Durch den Aufsteiger GAK gewinnt der Österreicher-Topf in der laufenden Saison theoretisch sogar einen Teilnehmer dazu. Trainer Gernot Messner bestätigt: "Ganz klar, wir brauchen den Österreicher-Topf!" Für Fragen zur Zukunft sei er aber der falsche Ansprechpartner, ob es in fünf Jahren auch noch so sein wird, könne er nicht sagen.

Könnte man das Modell mit mehr Geld attraktivieren? "Das ist für mich Glaskugellesen. Ich komme aus der 2. Liga, da war sowieso alles auf die Österreicher ausgerichtet", meint Messner.

Messner: "Für die unteren Vereine wichtig, für die oberen nicht"

Auch der GAK-Cheftrainer spricht etwas an, das eigentlich als Problem des Österreicher-Topfes gilt: "Wenn man das Budget der Vereine durchschaut, dann ist der Österreicher-Topf für die unteren Vereine wichtig, für die oberen nicht."

Aktuell stimmt das nur bedingt: Mit Rapid, Austria und dem WAC ist auch die ordentlich aufgestellte zweite Ebene hinter Sturm Graz und Red Bull Salzburg dabei. Auf das Geld angewiesen sind sie aber tatsächlich nicht unbedingt.

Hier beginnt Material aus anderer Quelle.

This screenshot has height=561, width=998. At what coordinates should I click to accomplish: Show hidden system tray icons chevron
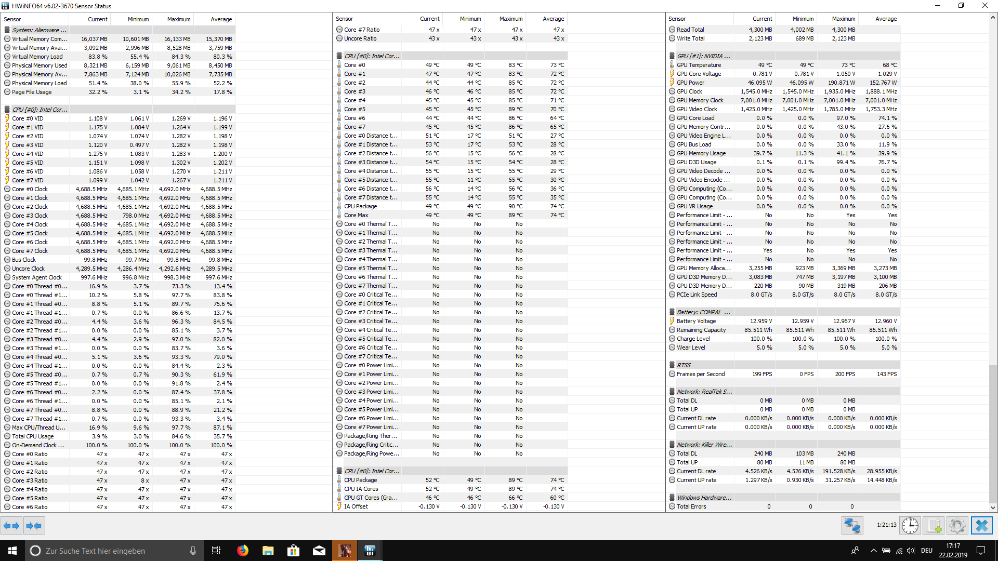coord(873,551)
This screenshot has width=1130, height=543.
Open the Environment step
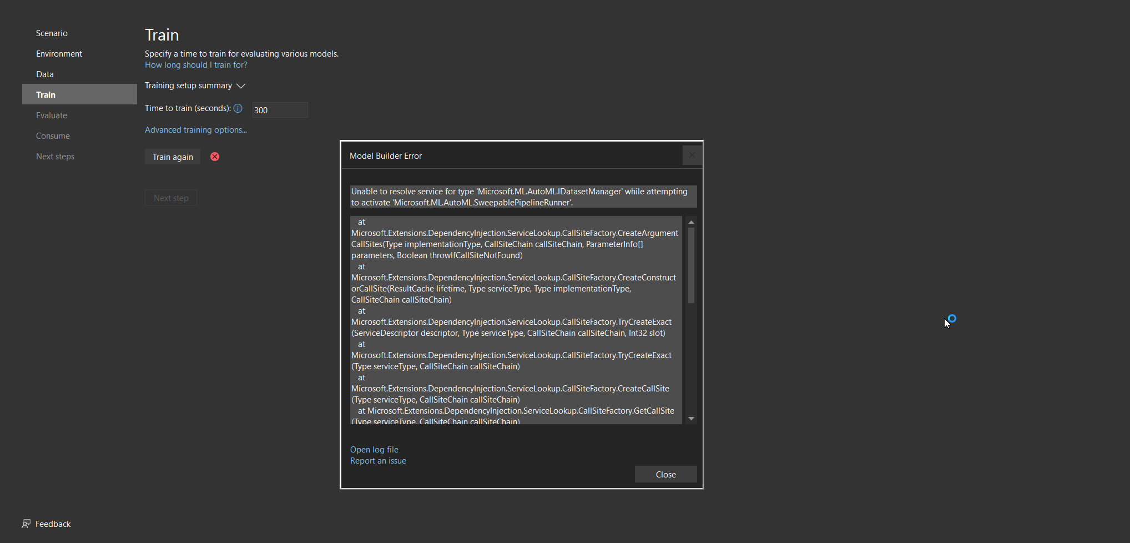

Der Mittelstand der Bundesliga wird dank guter Arbeit - beispielsweise auch in Hartberg - größer und finanzkräftiger. Wenn die genannten Vereine aus dem Topf fallen, bleibt ein Fördermodell über, das die Hälfte der Liga nicht mehr erreicht. Vom Ziel, den Österreicher-Anteil in der Bundesliga hochzuhalten, hat man sich inzwischen ohnehin bereits entfernt - man wird sich Gedanken machen müssen.